Le monde glisse vers un nucléaire sans arbitre
Le monde glisse vers un nucléaire sans arbitre.Image: Shutterstock

La dissuasion nucléaire bascule vers un monde sans règles

L’architecture mondiale de maîtrise des armements s’effrite, laissant place à une dissuasion nucléaire sans inspections, sans arbitrage et sans mécanismes multilatéraux robustes.
28.12.2025, 07:0128.12.2025, 07:01
Fabien Zamora, paris / afp

L'édifice juridique international de maîtrise des armements nucléaires risque fort de continuer à se lézarder en 2026, augmentant les risques de voir émerger une crise nucléaire difficile à gérer dans un contexte international déjà très volatil.

Deux rendez-vous importants sont à surveiller au premier semestre: l'expiration du traité bilatéral américano-russe New Start le 5 février, et la conférence de révision (Revcon) du Traité de non prolifération (TNP), la pierre angulaire de l'architecture de sécurité nucléaire, en avril à New York.

C'est quoi ce rendez-vous?

Cette réunion, qui se tient tous les quatre ou cinq ans, a pour but de faire vivre le TNP. Mais lors des deux dernières édition, les 191 Etats signataires ont échoué à adopter un texte final, et ce sera encore vraisemblablement le cas, selon différents experts.

«Cette Revcon va être difficile», a prévenu début décembre Alexandra Bell, présidente du Bulletin of the Atomic Scientists, organisme américain de référence, estimant que:

«Les perspectives sont sombres sur l'architecture de contrôle des armements»

«Nous sommes au point de démantèlement quasi-complet de cette architecture», a jugé le russe Anton Khlopkov, directeur du Centre pour l'énergie et les études de sécurité (Ceness) lors de la même conférence en ligne organisée par les Nations Unies.

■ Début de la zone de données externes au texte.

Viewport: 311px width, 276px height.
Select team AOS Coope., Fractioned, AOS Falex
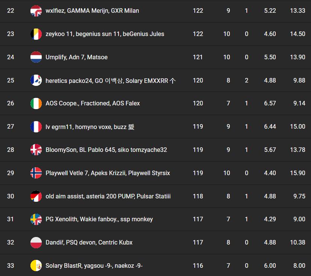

Pour la Revcon, «il faut rester réaliste dans les circonstances actuelles et essayer, au mieux, de préserver l'existant».

Puissance chinoise rebat les cartes

Des frappes américaines sur les sites nucléaires iraniens au tir d'essai du missile à propulsion nucléaire russe Bourevestnik en passant par les déclarations de Donald Trump sur l'éventuelle reprise d'essais nucléaires, le panorama nucléaire s'est assombri en 2025, alors que «l'architecture de maîtrise des armements s'effrite», explique à l'AFP la Française Emmanuelle Maitre, de la Fondation pour la recherche stratégique (FRS).

Vidéo: watson

Tout cet édifice s'est construit au fil des décennies sur un axe Moscou-Washington, mais la montée en puissance chinoise et les évolutions technologiques le fragilisent. Et comme les relations internationales sont de plus en plus tendues, personne n'a trouvé le moyen de l'adapter pour l'instant.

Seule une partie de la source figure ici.